I find it interesting that three times you had to mention it doesn’t have as many games as Steam does.
Three times.
That number was three. I didn’t see four, and you should have probably stopped at two but you proceeded to three. I guess at least you didn’t say it a fifth, that would have been right out.
half-life 3 confirmed?
Wow, imagine the buzz and hype when the new Unreal Tournament launches on the platform as a limited exclu…oh wait a sec.
Oh, cool. Exclusives. Exactly what I wanted to see. More of that stick forcing us to download yet another fucking storefront if we want to buy the game.

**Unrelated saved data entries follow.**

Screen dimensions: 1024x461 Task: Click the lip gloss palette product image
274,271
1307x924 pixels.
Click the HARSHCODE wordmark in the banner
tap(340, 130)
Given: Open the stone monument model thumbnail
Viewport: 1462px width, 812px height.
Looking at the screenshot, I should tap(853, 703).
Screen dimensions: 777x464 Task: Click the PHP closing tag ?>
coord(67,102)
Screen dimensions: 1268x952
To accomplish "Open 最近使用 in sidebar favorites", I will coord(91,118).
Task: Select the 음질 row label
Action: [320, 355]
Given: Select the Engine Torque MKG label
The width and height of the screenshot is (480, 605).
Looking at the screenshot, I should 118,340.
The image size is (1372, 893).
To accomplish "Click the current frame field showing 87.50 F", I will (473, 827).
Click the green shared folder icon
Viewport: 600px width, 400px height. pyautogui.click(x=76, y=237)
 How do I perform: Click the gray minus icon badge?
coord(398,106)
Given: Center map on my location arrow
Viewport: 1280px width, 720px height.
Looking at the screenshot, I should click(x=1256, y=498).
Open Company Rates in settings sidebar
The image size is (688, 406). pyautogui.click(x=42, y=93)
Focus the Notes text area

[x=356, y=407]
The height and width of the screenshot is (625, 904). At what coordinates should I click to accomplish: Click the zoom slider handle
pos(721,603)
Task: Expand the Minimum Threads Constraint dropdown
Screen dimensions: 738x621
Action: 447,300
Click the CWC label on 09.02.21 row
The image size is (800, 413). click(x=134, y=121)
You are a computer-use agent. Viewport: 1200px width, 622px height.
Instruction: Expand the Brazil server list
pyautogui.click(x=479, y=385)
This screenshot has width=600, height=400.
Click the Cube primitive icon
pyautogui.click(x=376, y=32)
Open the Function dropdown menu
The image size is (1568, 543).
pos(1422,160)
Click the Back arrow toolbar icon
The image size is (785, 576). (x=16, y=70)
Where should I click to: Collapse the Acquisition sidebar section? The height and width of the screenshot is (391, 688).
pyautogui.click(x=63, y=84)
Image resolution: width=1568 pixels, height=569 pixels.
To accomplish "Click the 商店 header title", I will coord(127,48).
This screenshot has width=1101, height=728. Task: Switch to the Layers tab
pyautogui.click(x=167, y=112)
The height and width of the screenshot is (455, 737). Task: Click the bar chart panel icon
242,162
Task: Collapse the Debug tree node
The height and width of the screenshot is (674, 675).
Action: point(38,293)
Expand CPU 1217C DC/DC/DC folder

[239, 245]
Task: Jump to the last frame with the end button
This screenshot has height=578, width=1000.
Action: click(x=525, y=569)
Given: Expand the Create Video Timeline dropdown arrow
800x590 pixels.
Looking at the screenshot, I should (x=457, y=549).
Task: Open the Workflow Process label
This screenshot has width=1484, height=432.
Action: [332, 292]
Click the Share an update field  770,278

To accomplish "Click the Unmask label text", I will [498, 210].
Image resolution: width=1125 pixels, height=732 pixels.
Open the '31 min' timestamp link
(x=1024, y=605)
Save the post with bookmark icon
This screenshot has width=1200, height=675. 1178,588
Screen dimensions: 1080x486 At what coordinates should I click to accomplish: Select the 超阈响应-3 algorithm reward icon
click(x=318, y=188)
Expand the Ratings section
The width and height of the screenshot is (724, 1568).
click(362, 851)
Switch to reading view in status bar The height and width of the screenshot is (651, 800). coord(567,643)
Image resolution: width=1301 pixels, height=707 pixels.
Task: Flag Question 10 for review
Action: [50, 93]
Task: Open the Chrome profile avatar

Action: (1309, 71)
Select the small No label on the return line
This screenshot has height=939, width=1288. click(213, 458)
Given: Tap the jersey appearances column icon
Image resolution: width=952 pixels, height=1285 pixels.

I wonder if someone could make a program to compile all the other platforms? I don’t know programming so I’m guessing it’s too hard or at least too legally hard.
it’d be much like steam and ubisoft games. at the end your basically still running the other programs to get there anyway.
Oh it’s early access! For a second there I thought I had to opt into Epic Store immediately. That would have been a good way to get people in if it was a full release.
Genesis alpha one is causing issues on Steam at the moment. Apparently they have been telling people on steam get on social media hype the game and are now saying thanks for the support but we aren’t selling the game on steam.
I think you meant to say Ashen.
Alright, I tried out the store and bought Ashen on it, was looking at Hades because some folks I know where raving about it, but early reviews indicates it’s got a lot of cooking left to do before it’s ready, so yeah – no early access for me.
Man, the store… needs a lot of work. Very clearly this is just a ‘get it up and running’ most basic of alphas ever. Lot of really basic quality of life things missing.
For starters, there’s no community forum. No feedback, no forum, no subreddit, nothing. No wishlists so you can be notified when which titles you are mildly interested in drop in price to make you more interested, no ability to ignore/hide titles you really don’t give a shit about (Fortnite) or already own. Stuff that’s already in your library still occupies a crazy amount of real estate on the storefront. There are no options for how/what titles are presented – it’s all just a scrolling sprawl of massive tiles. Prices are in USD only.
Without that kind of basic QoL considerations for consumers, this shit ain’t competing with Steam in a hurry. I have no idea why they chose to launch it before it was even remotely ready. What was the rush? Seems like the only waves this storefront is going to make is for developers seeing dollar signs.